Reclaiming Conversation

In Reclaiming Conversation: The Power of Talk in a Digital Age, published in 2015, Turkle argued that face-to-face conversation is not an outdated habit but a foundation of empathy, creativity, family life, education, friendship, work, and democracy. She wrote that in a world where people are “always communicating,” many have “sacrificed conversation for mere connection.” Conversation matters because it is slow, imperfect, embodied, and unpredictable. It teaches people to listen, wait, repair misunderstandings, tolerate silence, and encounter another person’s point of view.

This argument also made solitude important. Turkle does not defend conversation against solitude; she sees them as linked. People who cannot be alone often struggle to be present with others. Solitude gives the self room to form its own thoughts, while conversation tests and deepens them. In this way, her work is not simply anti-phone or anti-screen. It is a defense of the human capacities that constant connection can weaken: attention, empathy, patience, interiority, and moral imagination.

Objects, Robots, and Artificial Intimacy

Turkle has also edited influential collections such as Evocative Objects: Things We Think With, Falling for Science, and The Inner History of Devices. These books show that her interest in technology is part of a larger interest in objects and memory. A scientific instrument, a childhood toy, a family photograph, a laptop, or a robot can carry emotional meaning. Objects help people think because they hold stories, associations, aspirations, and fears.

Her recent and forthcoming work on chatbots and artificial intimacy extends her long-standing concerns into the age of generative AI. Turkle studies why people may feel heard by systems that do not understand them, why artificial companions can be seductive, and what is lost when machines are invited into roles once reserved for friends, therapists, parents, teachers, or partners. Her warning is not that machines will become human. It is that humans may accept machine performance as a substitute for human presence.

Legacy and Lasting Importance

Sherry Turkle’s major works include Psychoanalytic Politics, The Second Self, Life on the Screen, Simulation and Its Discontents, Alone Together, Reclaiming Conversation, The Empathy Diaries, and her edited collections on evocative objects and devices. She has received honors including a Guggenheim Fellowship, a Rockefeller Humanities Fellowship, the Harvard Centennial Medal, and election to the American Academy of Arts and Sciences.

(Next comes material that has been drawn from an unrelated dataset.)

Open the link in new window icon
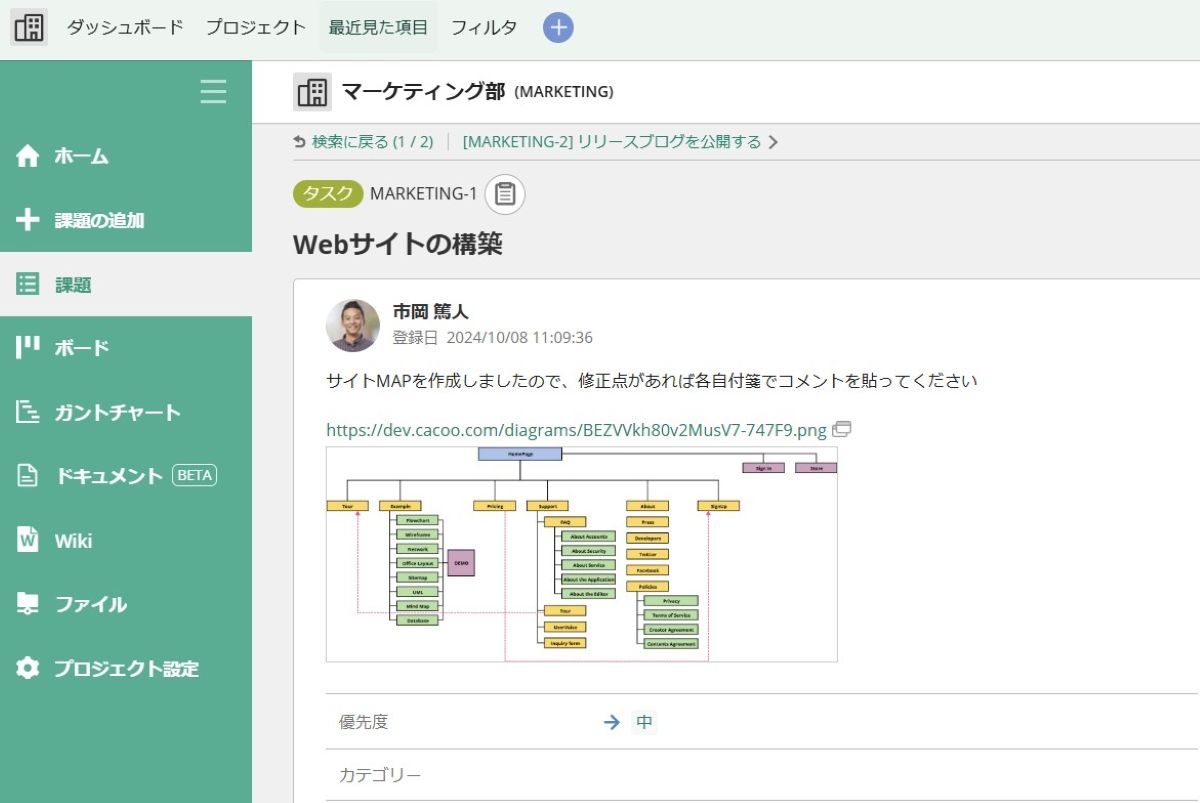1200x803 pixels. pyautogui.click(x=842, y=430)
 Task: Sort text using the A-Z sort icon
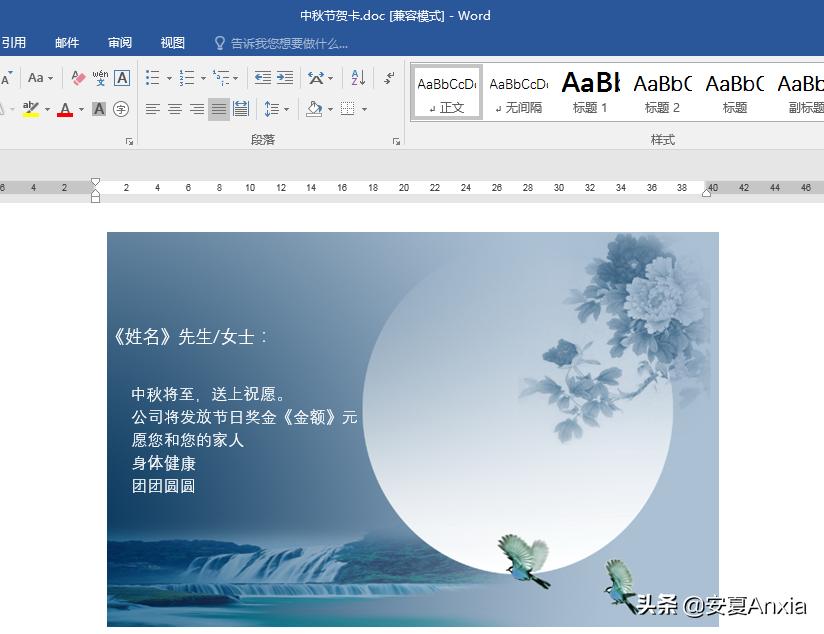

Turkle remains essential because she gave digital culture an inner history. She showed that the story of technology is not only about faster machines, smarter software, or larger networks. It is also about loneliness, performance, empathy, secrecy, childhood, family, conversation, and the need to be recognized by another person. Her work asks a question that becomes more urgent with every new device: when technology offers us an easier version of relationship, what parts of ourselves are we being invited to surrender?